((
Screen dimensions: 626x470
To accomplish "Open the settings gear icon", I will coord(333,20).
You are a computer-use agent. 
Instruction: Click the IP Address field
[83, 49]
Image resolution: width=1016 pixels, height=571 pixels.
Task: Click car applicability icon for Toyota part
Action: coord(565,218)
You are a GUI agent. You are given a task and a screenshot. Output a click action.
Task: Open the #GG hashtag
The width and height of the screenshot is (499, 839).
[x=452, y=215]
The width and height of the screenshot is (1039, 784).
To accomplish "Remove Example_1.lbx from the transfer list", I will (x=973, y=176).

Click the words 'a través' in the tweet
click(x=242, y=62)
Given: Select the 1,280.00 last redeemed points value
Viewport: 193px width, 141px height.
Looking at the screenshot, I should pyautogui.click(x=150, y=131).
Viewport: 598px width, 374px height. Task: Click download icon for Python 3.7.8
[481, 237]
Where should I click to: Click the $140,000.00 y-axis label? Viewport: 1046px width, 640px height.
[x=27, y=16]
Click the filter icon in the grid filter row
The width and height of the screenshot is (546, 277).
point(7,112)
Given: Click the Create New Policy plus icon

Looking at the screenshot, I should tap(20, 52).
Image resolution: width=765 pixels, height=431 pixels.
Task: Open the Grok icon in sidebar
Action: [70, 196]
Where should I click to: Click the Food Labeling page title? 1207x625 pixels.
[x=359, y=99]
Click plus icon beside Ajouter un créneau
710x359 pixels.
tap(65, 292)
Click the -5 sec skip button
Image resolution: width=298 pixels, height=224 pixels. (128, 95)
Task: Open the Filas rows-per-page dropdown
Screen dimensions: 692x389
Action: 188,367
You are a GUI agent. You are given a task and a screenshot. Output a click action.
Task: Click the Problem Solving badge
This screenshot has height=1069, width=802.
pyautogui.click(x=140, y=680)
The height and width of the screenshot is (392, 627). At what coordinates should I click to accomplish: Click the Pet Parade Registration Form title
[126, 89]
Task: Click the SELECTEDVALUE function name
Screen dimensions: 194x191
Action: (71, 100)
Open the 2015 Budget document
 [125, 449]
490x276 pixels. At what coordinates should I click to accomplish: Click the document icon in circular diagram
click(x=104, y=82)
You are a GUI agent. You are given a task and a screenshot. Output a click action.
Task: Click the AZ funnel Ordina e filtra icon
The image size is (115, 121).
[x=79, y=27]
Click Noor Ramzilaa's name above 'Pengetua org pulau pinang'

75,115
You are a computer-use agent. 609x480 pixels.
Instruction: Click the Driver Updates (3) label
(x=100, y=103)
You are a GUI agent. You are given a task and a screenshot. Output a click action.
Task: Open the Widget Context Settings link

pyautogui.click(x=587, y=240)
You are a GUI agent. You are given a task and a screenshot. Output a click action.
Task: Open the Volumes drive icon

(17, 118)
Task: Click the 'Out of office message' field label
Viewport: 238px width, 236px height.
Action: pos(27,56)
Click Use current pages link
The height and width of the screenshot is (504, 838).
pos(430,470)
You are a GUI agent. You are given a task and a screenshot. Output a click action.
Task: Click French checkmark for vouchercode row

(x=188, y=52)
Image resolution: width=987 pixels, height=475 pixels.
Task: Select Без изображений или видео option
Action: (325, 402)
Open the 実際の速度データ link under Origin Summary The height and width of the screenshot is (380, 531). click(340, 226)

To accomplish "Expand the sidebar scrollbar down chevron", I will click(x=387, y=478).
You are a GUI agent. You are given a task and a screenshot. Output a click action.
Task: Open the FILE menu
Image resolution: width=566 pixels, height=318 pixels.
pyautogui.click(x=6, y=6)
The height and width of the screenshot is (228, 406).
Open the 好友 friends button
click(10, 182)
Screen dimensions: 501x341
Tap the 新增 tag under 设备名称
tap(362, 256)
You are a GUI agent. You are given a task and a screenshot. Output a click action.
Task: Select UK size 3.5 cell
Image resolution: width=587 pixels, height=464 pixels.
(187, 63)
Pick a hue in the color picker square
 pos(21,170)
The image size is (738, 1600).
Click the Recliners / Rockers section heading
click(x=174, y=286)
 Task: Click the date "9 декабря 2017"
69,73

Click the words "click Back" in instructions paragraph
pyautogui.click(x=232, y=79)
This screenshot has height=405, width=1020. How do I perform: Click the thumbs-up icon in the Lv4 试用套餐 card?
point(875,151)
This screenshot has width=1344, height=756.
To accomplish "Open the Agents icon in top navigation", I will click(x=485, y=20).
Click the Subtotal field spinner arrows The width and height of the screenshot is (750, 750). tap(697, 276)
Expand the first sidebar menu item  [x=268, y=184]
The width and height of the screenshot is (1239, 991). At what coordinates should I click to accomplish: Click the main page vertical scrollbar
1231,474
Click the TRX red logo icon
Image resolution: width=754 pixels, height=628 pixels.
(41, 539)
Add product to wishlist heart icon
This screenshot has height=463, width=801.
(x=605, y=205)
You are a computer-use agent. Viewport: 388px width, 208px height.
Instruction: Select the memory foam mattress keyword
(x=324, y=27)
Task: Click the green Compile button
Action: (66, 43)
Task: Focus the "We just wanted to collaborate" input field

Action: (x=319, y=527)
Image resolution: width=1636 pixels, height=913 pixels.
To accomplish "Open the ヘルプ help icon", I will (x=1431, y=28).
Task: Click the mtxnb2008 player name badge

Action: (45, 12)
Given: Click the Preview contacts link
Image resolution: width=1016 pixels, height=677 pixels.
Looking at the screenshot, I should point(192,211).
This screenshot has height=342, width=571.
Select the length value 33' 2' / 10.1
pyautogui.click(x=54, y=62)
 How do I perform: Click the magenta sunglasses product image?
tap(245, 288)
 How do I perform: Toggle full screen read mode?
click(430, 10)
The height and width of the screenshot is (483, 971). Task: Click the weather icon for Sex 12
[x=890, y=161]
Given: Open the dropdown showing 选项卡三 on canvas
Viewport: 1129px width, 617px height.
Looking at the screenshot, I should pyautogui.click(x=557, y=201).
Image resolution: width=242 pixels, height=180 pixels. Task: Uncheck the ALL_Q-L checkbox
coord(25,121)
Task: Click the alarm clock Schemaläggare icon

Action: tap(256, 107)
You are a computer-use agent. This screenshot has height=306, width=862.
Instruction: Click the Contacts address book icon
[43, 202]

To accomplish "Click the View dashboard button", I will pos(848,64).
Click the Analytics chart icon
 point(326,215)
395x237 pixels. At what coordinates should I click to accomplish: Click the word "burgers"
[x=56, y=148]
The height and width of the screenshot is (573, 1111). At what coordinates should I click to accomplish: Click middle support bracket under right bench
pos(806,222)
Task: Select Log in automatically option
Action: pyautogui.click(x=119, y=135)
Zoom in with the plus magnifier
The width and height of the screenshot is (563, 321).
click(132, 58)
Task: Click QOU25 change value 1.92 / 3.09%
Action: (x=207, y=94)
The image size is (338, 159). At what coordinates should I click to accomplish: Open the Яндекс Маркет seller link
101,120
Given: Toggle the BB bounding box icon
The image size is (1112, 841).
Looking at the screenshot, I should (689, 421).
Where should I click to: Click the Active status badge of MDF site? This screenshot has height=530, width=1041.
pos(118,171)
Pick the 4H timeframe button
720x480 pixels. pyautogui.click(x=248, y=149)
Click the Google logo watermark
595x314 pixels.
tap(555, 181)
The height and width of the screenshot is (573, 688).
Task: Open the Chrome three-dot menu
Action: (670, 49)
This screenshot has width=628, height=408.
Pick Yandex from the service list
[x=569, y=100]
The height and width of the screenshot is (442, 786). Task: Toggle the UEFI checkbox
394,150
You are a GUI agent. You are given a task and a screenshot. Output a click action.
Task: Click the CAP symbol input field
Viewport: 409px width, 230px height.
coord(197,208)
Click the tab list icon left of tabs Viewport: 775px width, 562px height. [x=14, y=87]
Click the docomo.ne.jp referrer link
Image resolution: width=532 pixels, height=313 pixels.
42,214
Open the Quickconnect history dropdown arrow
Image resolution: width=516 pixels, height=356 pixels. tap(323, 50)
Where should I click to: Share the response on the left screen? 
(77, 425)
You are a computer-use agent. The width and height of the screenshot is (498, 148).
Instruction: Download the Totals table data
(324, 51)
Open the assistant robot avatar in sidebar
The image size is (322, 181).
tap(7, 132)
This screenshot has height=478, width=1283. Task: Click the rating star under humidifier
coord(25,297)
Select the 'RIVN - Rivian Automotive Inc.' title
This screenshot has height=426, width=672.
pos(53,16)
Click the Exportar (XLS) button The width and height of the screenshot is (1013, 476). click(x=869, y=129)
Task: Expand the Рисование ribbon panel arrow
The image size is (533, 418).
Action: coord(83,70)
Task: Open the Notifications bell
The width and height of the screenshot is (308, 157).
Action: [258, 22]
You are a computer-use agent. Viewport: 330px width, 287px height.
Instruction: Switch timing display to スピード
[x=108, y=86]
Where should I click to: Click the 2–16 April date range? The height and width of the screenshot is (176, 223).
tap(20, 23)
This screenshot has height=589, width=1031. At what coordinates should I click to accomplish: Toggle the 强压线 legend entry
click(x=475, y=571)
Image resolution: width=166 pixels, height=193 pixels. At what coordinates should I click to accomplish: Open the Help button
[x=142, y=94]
))
- Requirement: Gather each line of the listing that holds the string "Expand".

- Reply:
To accomplish "Expand the sidebar scrollbar down chevron", I will click(x=387, y=478).
Expand the first sidebar menu item  [x=268, y=184]
Task: Expand the Рисование ribbon panel arrow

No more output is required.